The "Tibet issue" is also not a "religious issue". If Tibet is lacking the "freedom in religious belief', then how can people explain scenes of Lamaseries across the region crowded with believers or worshippers of varied ages to burn incenses, thousands upon thousands of Tibetans make pilgrimages to Lhasa, and suspending sutra streamers and Mani stone mounds put up by devout believers can be seen everywhere in Tibet?

It is even more absurd for the Dalai clique to clamor the so-called "ethnic inequalities". Let alone huge state appropriations made for developing traditional Tibetan medical science and Tibetan medicine, China has input more than 700 million yuan (about 100 million US dollars) to overhaul the imposing Potala Palace in Lhasa over recent years and to overhaul, rescue-repair and preserve traditional Tibetan culture.

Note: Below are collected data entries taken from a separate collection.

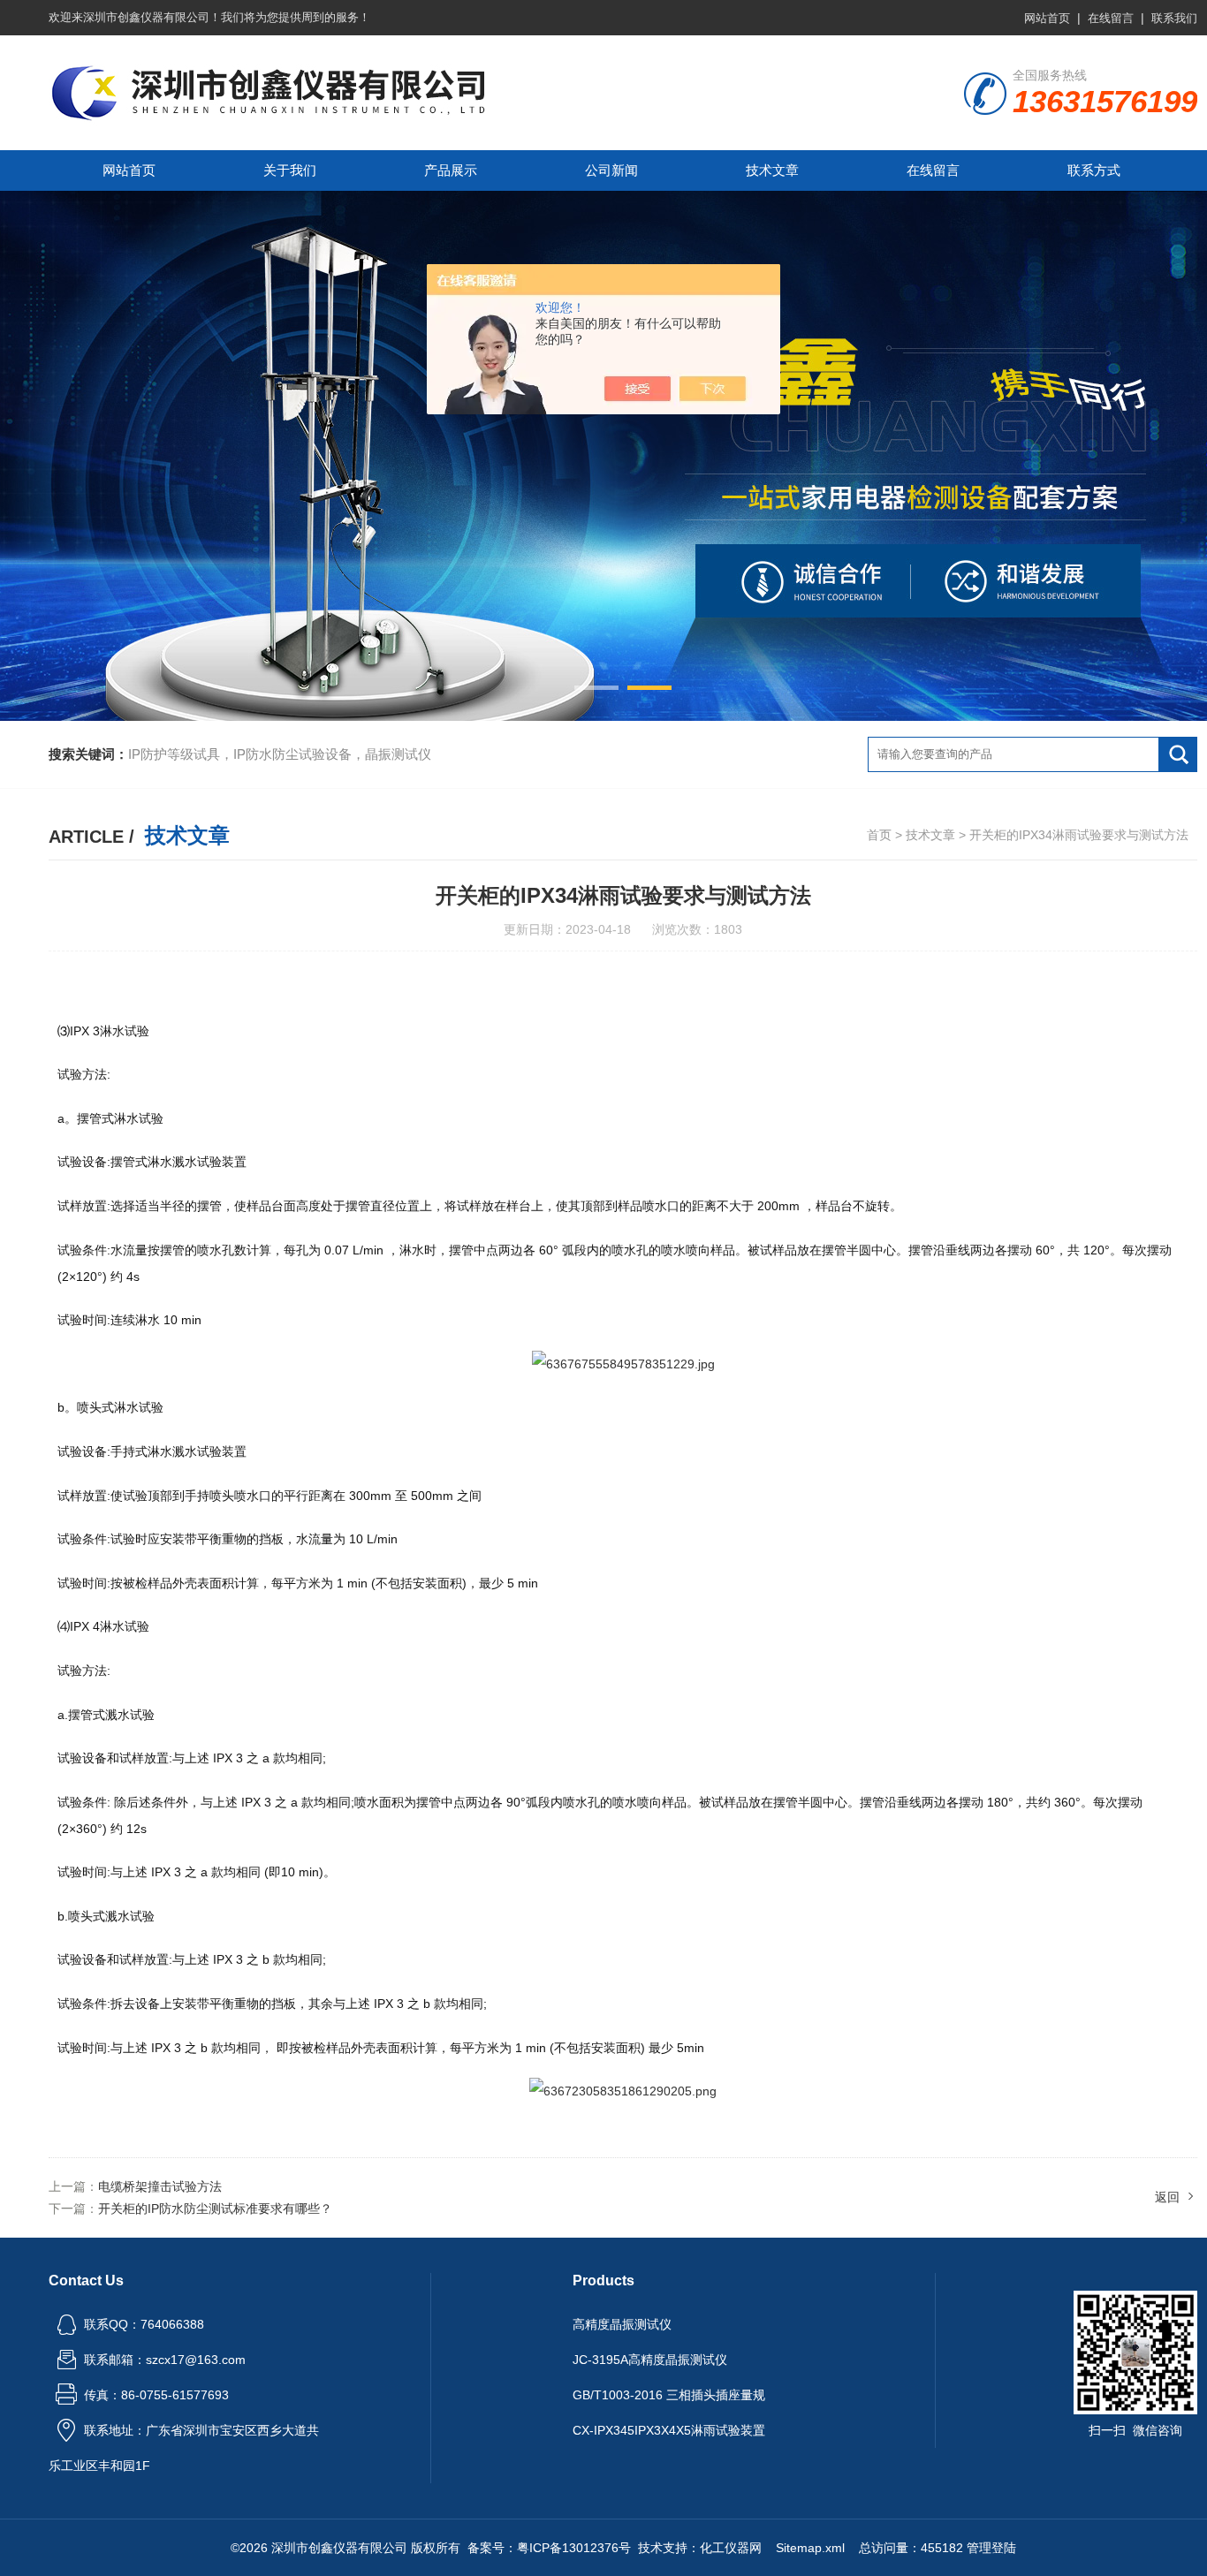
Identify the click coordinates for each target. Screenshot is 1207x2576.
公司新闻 (611, 170)
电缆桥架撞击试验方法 (160, 2186)
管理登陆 (991, 2548)
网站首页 (1047, 18)
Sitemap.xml (810, 2548)
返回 (1167, 2197)
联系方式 (1093, 170)
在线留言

Thanks to increased allocations from the central government, the Tibetans are the first among ethnic minority groups in China to have an international standard language, so that the Tibetan is currently an ethnic miority language with a permit to enter global information super highway networks.

In fact, it is crystal clear what the exact issue of the "Tibet issue" is. Dalai clique tries to seek "Tibet independence" under the signboard of varied "issues" -- This can seen from the "middle way" solution he has kept to, from their negation of the existing political system in Tibet, from their attempt to create the "Greater Tibet' that had been non-existent in history, and from their request urging other ethnicities to move out of Tibet and for the pullout of troops from the "Greater Tibet".

In the final analysis, the "Tibet issue" is not at all a "human rights issue", a religious issue, or an ethnical issue, but an issue concerning China's state sovereignty and territorial integrity, and an issue of core interests for the Chinese nation. Not a single nation on earth can tolerate to see its sovereignty sustain losses or sit idle to see its territory being seceded. On this issue, the Chinese government has made it very clear that the unity of the Chinese nation is the supreme, overriding principle, and there is no room whatsoever for any bargain on the issue of sovereignty. So any scheme to encroach upon China's sovereignty and meddle in China's internal affairs on the Tibet issue is only futile under whatever banner is hoisted.